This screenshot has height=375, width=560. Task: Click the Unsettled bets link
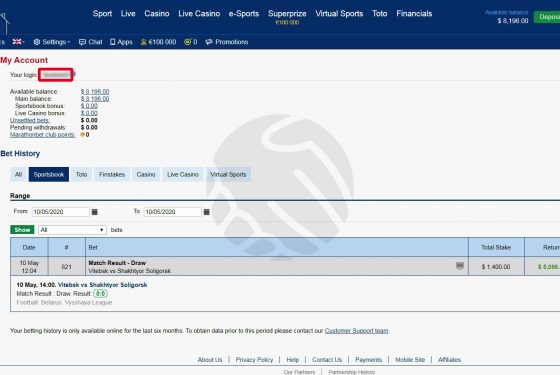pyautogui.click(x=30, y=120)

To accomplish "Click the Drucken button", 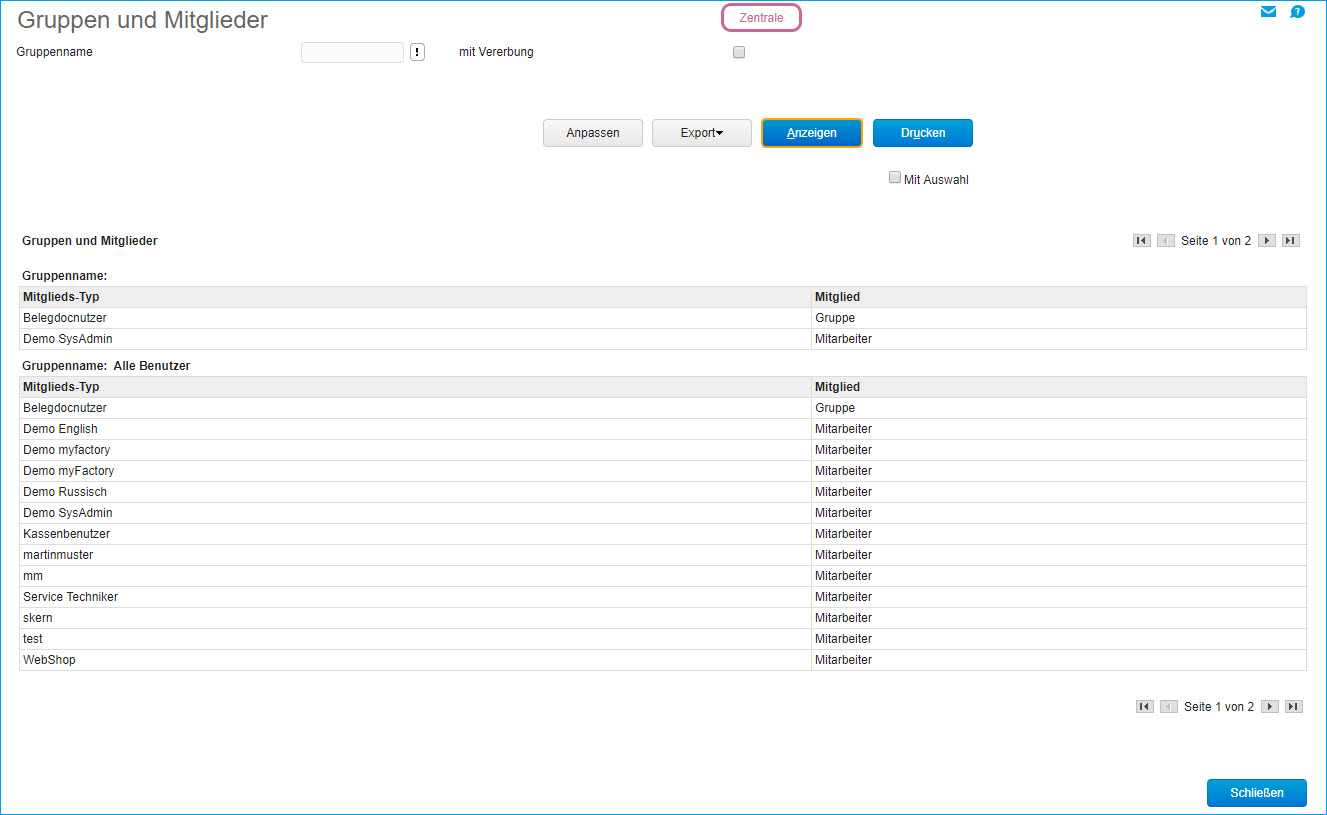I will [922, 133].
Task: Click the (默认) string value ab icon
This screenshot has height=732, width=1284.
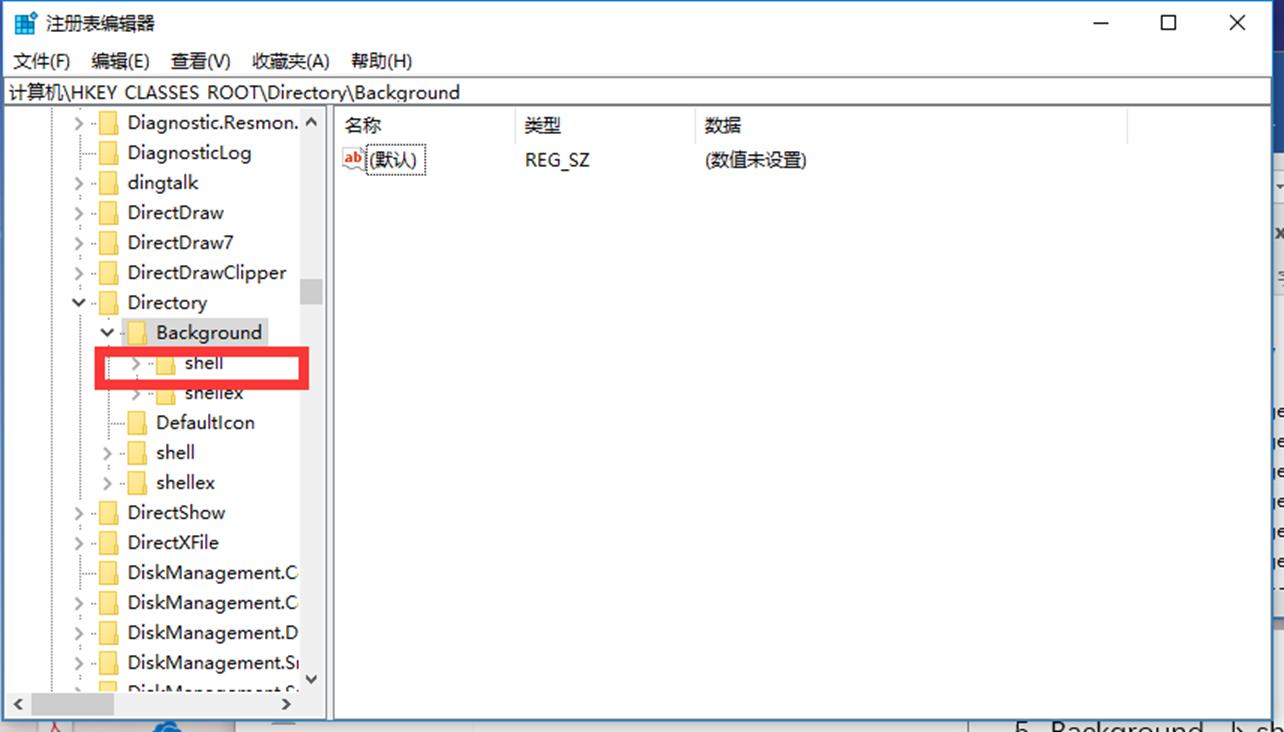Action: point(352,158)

---*---

*Instructions to follow*:
Rewrite the records from the line with "Task: Click the (默认) string value ab icon" through the end, replacing "icon" with "button", leaving everything else unchanged and leaving the pictures out.

*Solution to this problem*:
Task: Click the (默认) string value ab button
This screenshot has height=732, width=1284.
Action: point(352,158)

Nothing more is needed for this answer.